Dataset excerpts

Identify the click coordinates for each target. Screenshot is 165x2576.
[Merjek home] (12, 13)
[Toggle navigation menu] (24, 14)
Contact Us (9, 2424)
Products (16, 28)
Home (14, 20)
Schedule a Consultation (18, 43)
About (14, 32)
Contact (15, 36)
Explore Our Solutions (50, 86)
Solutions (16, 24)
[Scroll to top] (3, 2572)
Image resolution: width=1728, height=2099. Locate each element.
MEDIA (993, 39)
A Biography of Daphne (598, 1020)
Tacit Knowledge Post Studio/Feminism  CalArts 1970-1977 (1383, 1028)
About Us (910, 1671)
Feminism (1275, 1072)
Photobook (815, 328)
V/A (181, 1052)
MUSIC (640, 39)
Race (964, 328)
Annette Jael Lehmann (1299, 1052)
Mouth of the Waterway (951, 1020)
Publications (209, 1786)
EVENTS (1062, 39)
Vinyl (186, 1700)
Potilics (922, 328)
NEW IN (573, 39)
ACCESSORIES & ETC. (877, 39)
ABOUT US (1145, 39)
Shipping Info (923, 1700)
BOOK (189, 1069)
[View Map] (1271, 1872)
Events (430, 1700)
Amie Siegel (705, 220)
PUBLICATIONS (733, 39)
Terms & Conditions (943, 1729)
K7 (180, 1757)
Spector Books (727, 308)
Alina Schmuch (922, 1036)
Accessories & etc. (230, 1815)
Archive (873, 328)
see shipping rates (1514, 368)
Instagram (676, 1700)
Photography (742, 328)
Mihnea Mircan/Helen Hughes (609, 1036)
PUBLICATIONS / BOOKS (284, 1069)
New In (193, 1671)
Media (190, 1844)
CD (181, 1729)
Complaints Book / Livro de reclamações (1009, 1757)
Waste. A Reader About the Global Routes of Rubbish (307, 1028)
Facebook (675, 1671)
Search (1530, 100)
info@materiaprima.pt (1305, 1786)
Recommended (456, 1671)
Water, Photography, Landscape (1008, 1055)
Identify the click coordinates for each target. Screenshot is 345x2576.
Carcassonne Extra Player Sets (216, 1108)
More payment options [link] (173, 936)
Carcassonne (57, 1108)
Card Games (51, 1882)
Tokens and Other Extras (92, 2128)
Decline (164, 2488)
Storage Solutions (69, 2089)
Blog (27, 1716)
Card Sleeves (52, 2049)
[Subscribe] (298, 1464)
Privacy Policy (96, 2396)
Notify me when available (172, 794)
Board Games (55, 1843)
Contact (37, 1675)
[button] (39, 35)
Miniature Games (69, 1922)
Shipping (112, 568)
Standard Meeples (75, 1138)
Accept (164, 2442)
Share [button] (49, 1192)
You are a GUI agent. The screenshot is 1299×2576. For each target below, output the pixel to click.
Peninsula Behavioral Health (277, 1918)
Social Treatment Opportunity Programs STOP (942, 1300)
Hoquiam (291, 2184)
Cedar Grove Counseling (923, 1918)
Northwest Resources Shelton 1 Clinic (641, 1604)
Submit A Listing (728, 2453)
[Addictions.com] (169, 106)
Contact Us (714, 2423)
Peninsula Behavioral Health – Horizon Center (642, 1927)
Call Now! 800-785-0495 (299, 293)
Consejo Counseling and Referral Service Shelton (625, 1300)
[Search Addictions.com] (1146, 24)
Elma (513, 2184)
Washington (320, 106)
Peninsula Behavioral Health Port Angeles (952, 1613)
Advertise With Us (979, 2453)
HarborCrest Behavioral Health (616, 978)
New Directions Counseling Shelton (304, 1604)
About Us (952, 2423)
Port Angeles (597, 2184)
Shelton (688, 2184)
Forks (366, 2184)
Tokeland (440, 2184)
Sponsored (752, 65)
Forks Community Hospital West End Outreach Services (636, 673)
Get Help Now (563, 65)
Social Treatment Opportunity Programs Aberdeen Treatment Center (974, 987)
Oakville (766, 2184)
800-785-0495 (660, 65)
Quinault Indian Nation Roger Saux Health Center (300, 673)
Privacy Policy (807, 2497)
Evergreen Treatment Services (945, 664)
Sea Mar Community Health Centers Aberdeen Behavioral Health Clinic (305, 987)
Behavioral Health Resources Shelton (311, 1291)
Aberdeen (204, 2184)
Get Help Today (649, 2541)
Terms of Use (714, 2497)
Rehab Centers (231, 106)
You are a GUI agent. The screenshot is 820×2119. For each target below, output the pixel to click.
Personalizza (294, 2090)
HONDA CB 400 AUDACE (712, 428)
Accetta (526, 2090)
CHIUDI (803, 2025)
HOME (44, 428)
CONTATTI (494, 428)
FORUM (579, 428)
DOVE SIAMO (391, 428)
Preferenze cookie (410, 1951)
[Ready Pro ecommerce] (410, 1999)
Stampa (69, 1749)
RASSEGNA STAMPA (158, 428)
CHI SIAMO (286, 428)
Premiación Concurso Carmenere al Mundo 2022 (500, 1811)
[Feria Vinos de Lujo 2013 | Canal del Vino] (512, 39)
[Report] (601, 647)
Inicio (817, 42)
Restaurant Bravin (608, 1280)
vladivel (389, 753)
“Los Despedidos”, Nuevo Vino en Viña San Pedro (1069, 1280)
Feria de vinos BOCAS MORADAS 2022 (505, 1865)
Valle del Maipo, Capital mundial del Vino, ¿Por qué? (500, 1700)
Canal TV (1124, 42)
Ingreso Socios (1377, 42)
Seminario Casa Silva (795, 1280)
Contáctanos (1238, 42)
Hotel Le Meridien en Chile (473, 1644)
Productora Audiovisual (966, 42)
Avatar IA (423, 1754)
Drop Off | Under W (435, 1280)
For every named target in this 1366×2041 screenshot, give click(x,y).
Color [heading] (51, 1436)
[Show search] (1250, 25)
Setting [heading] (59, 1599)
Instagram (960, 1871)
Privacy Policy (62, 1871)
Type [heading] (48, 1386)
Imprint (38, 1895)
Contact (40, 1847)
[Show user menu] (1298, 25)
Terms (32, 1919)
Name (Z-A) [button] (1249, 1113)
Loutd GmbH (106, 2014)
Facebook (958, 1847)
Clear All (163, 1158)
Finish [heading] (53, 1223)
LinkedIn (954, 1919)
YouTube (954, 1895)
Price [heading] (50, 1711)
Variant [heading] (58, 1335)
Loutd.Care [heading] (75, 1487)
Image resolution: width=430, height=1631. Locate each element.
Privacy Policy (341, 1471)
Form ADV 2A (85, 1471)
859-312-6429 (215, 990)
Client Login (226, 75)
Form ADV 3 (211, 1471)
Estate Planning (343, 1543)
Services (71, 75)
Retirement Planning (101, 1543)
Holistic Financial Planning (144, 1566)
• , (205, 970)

*The task*
All lines from the start of the entries through the line where "Explore Our Solutions (50, 86)" sits should be duplicated exactly, with nothing else in the output.

*Answer to this problem*
Identify the click coordinates for each target. Screenshot is 165x2576.
[Merjek home] (12, 13)
[Toggle navigation menu] (24, 14)
Contact Us (9, 2424)
Products (16, 28)
Home (14, 20)
Schedule a Consultation (18, 43)
About (14, 32)
Contact (15, 36)
Explore Our Solutions (50, 86)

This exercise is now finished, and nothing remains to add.